Seit März 2015 kaufen die Europäische Zentralbank und die nationalen Zentralbanken des Euroraums in großem Stil Euro-Staatspapiere an. Zum einjährigen Jubiläum des quantitativen Lockerungsprogramms (Quantitative easing, QE) hält das Eurosystem verzinsliche Wertpapiere im Wert von insgesamt 801 Milliarden Euro. Damit wurde knapp die Hälfte (46 Prozent) des im Dezember 2015 um sechs Monate verlängerten und auf der jüngsten Ratssitzung ausgeweiteten QE-Programms abgewickelt.
An den Euro-Rentenmärkten hat sich der Trend zu Negativrenditen zuletzt intensiviert. Rund 45 Prozent der Staatsanleihen rentieren unter der Nullmarke. Die Negativzinspolitik und die kontinuierliche Notenbanknachfrage nach Euro-Staatspapieren dürften auch weiterhin einen Abwärtsdruck auf die Renditen ausüben. Bei den realwirtschaftlichen Effekten ergibt sich dagegen ein gemischtes Bild.
Rohölpreisverfall erschwert der EZB,
ihre Ziele zu erreichen
Die niedrigen Rohstoffpreise, die die Geldpolitik kaum beeinflussen kann, haben den Währungshütern einen Strich durch die Rechnung gemacht. Sie verzögern den ohnehin nur allmählichen Anstieg der Inflationsrate in Richtung Preisstabilitätsziel von mittelfristig "unter, aber nahe zwei Prozent". So betrug die Inflationsrate im Euroraum 2015 im Durchschnitt null Prozent. Wären die Energiepreise konstant geblieben, und nicht um 6,8 Prozent gegenüber dem Vorjahr gefallen, hätte die Inflationsrate immerhin bei 0,8 Prozent gelegen.
Doch inzwischen hinterlassen die Niedrigpreisphase und die nachlassende Euroschwäche auch Spuren in der Kerninflationsrate, bei der Energiepreisänderungen nicht zu Buche schlagen. Die Gefahr eines Glaubwürdigkeitsverlusts, der mit einem nachhaltigen Unterschießen der Inflation einherginge, hat für die EZB an Bedeutung gewonnen. Ist die Notenbank mit ihrem QE-Programm also gescheitert?
Ein Blick auf die Wirkkanäle der unkonventionellen Geldpolitik - Normalisierung der Inflationserwartungen, schwächerer Euro-Wechselkurs, Ankurbelung der Kreditvergabe und Portfolio-Effekte - zeigt Licht und Schatten:
1. Eine feste Verankerung der Inflationserwartungen stellt sicher, dass vorübergehende Bewegungen der Inflationsraten nicht in Zweitrundeneffekten auf die Löhne durchschlagen und sich damit verstetigen. Während die umfragebasierten Erwartungen auf Fünfjahressicht in den vergangenen Quartalen weitgehend stabil bei knapp unter zwei Prozent lagen, betrugen die marktbasierten langfristigen Erwartungen zuletzt 1,5 Prozent. Auf Letztere legt EZB-Präsident Mario Draghi ein besonderes Augenmerk.
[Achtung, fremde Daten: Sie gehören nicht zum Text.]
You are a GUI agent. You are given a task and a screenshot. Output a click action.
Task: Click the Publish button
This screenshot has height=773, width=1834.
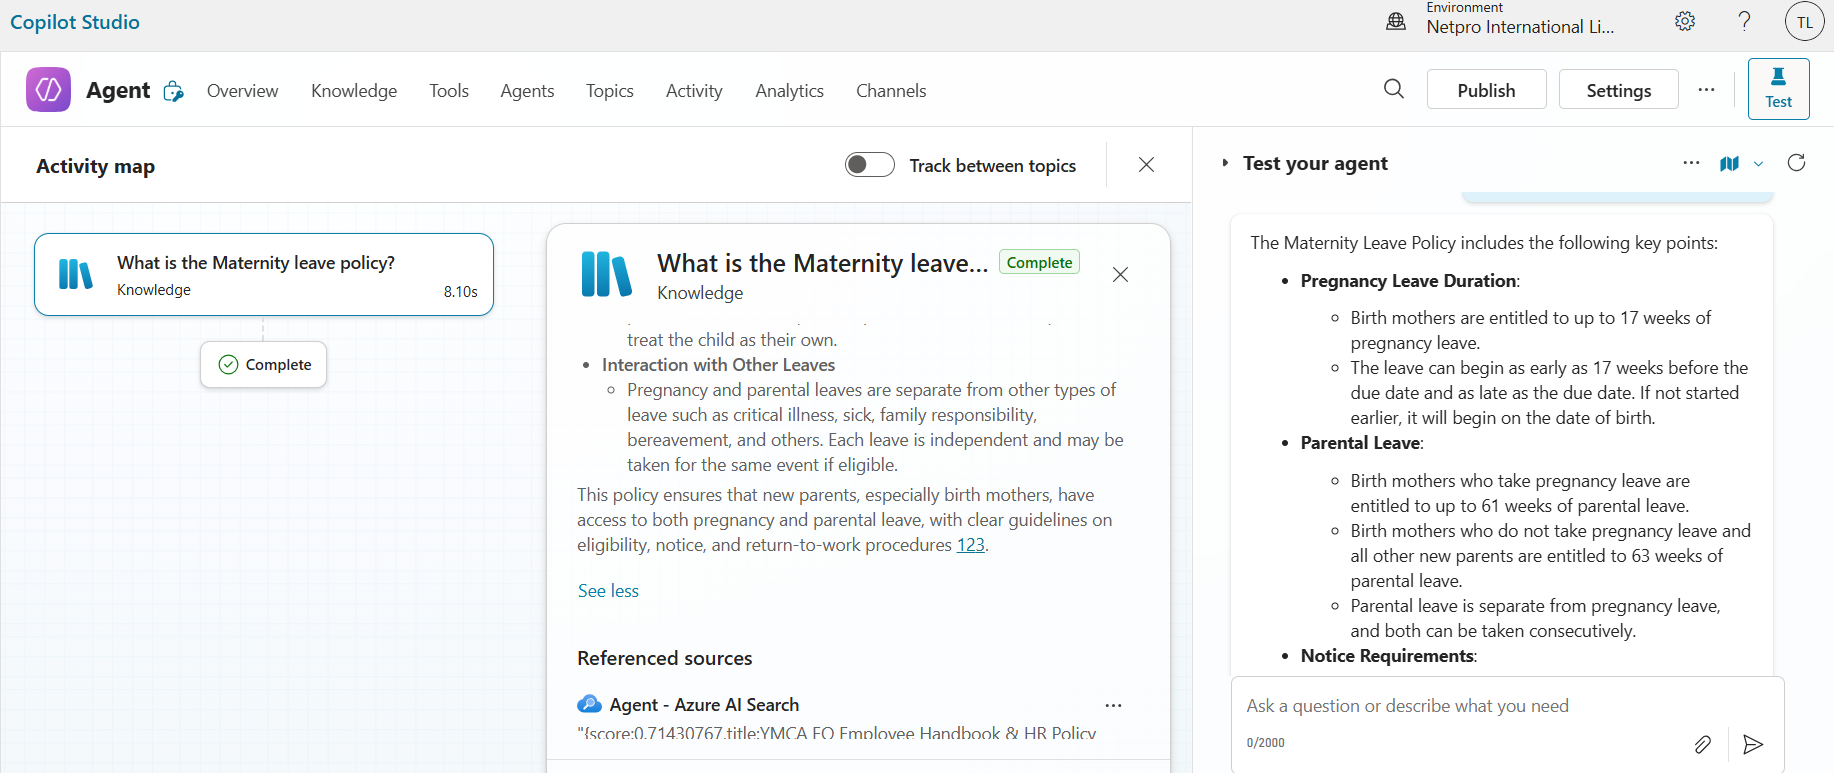tap(1486, 90)
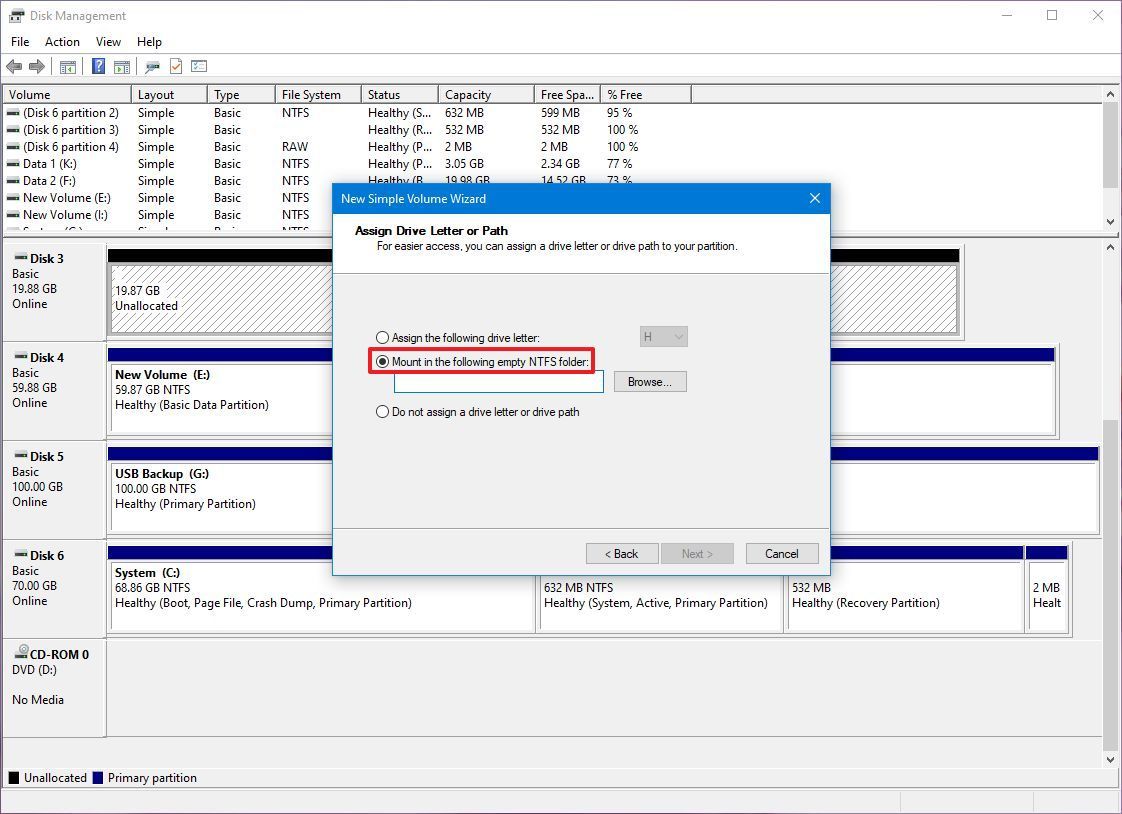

2. Gegenüber den wichtigsten Handelswährungen hatte der Euro im Umfeld der Ankündigung von QE im Januar 2015 stark abgewertet. Diese Abwertung ging maßgeblich auf die Entwicklung des bilateralen Wechselkurses gegenüber dem US-Dollar zurück, der wiederum von der geldpolitischen Divergenz zwischen Fed und EZB geprägt ist. Zwar rentiert der Euro-Außenwert aktuell noch immer etwa 4,5 Prozent schwächer als im Jahresdurchschnitt 2014. Doch seither ist eine Aufwärtstendenz zu beobachten.
3. Dagegen wirkt sich das Ankaufprogramm in Draghis Worten " …nach wie vor positiv auf die Kosten und die Verfügbarkeit von Krediten an Unternehmen und private Haushalte aus". Zwar wachsen die Buchkredite an den Privatsektor schleppender, als man es in einer Konjunkturerholung erwarten würde. Störungen bei der Übertragung geldpolitischer Impulse auf die Wirtschaft scheinen aber allmählich an Bedeutung zu verlieren.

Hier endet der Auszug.